= Input for this task =
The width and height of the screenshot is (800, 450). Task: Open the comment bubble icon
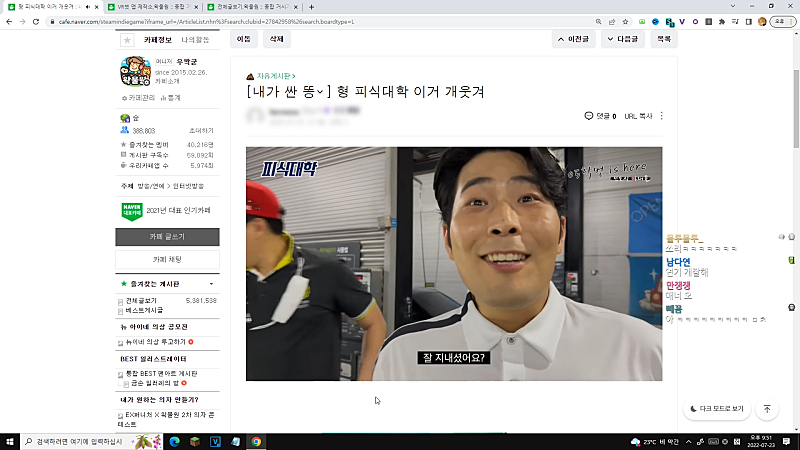click(x=589, y=116)
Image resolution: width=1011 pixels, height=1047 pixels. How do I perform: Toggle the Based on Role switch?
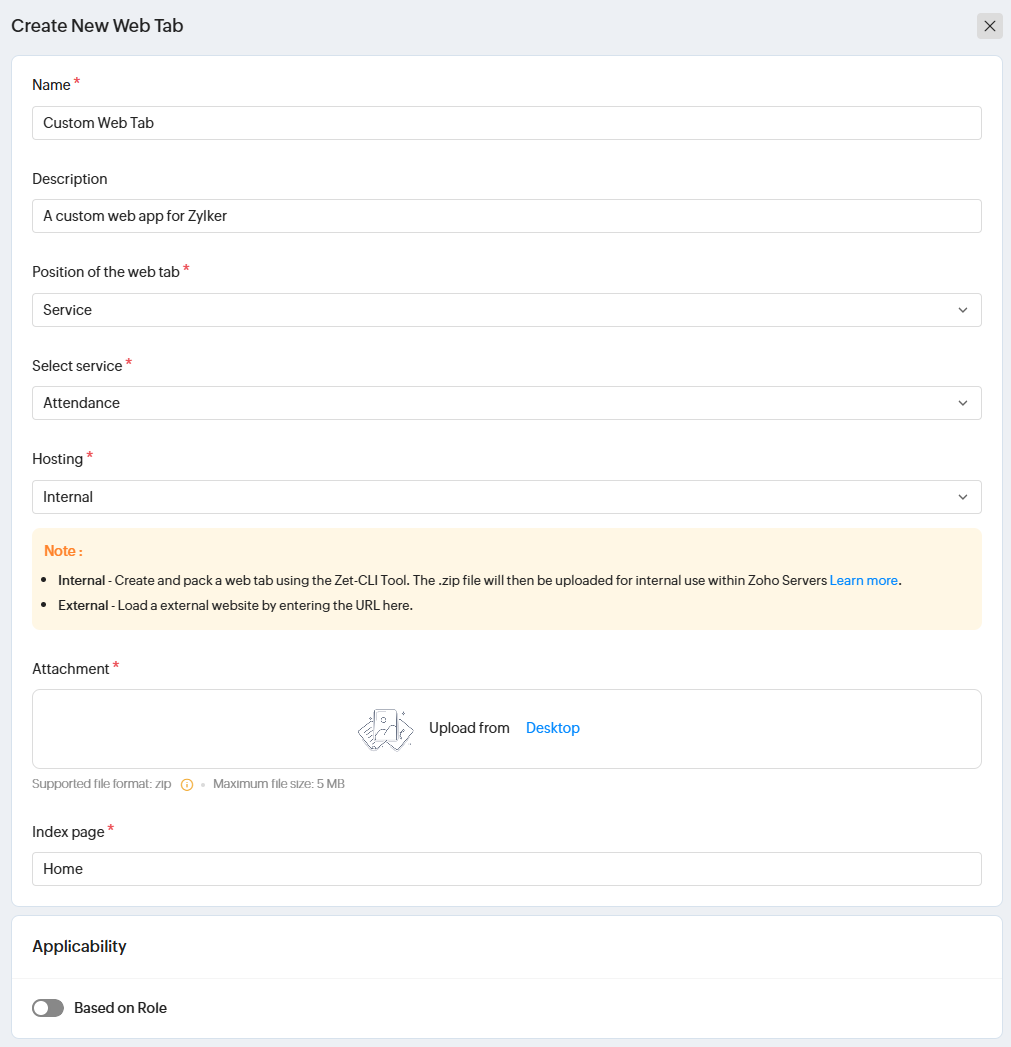coord(48,1008)
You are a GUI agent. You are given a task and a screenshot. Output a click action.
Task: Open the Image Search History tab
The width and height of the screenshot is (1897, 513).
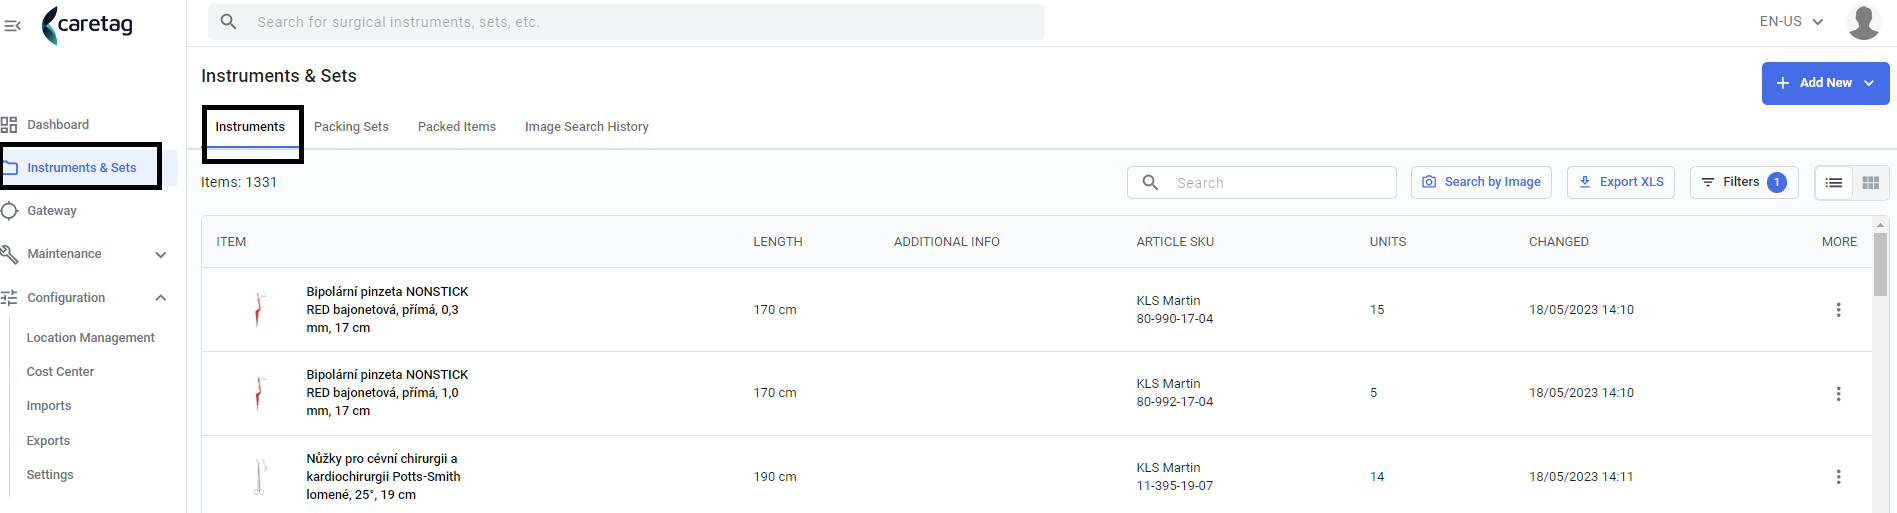pyautogui.click(x=587, y=127)
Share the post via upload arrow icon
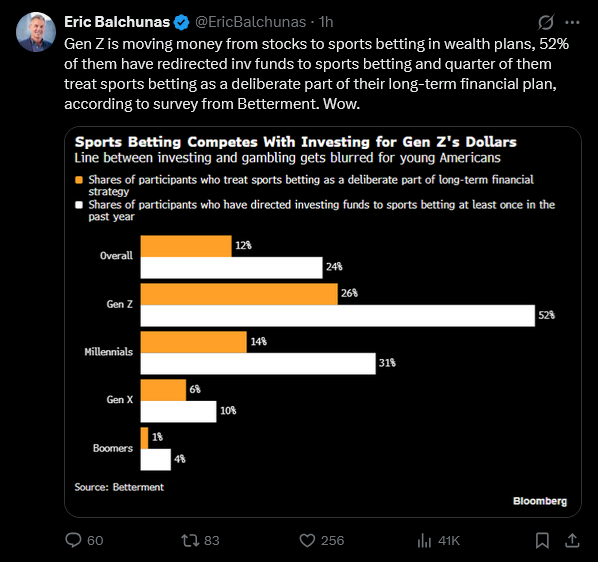The width and height of the screenshot is (598, 562). coord(572,540)
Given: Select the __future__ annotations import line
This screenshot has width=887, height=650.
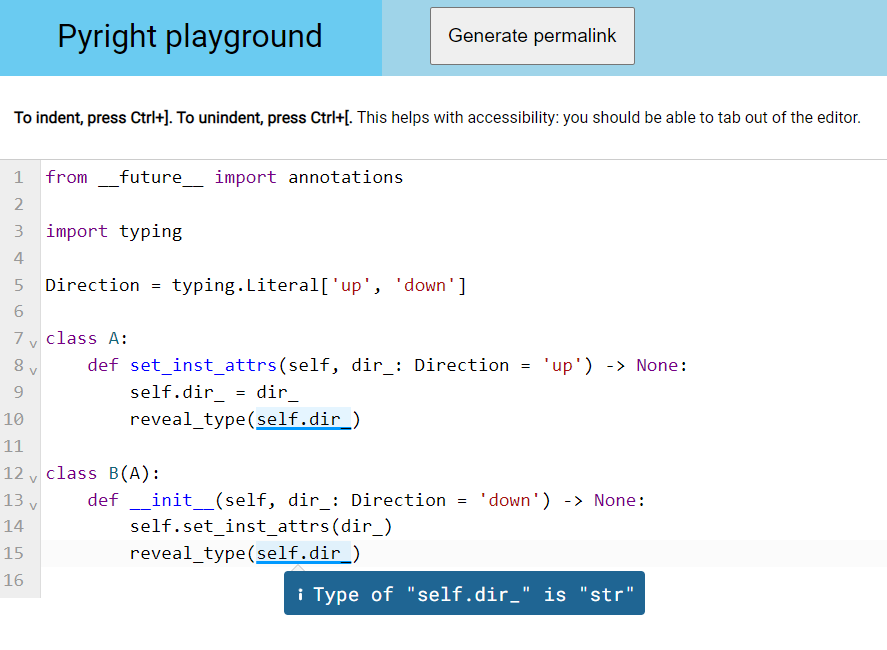Looking at the screenshot, I should [x=223, y=177].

= About this exercise =
Leave the images out and output the remaining material exactly as it stands.

= Output of the exercise =
The width and height of the screenshot is (800, 450). Task: Open the comment bubble icon
click(x=589, y=116)
Image resolution: width=1011 pixels, height=1047 pixels. How do I perform: Toggle the Based on Role switch?
coord(48,1008)
You are a GUI agent. You are given a task and a screenshot. Output a click action.
Task: Open the Image Search History tab
The width and height of the screenshot is (1897, 513).
pyautogui.click(x=587, y=127)
Share the post via upload arrow icon
The width and height of the screenshot is (598, 562). coord(572,540)
Given: Select the __future__ annotations import line
This screenshot has width=887, height=650.
Looking at the screenshot, I should [x=223, y=177].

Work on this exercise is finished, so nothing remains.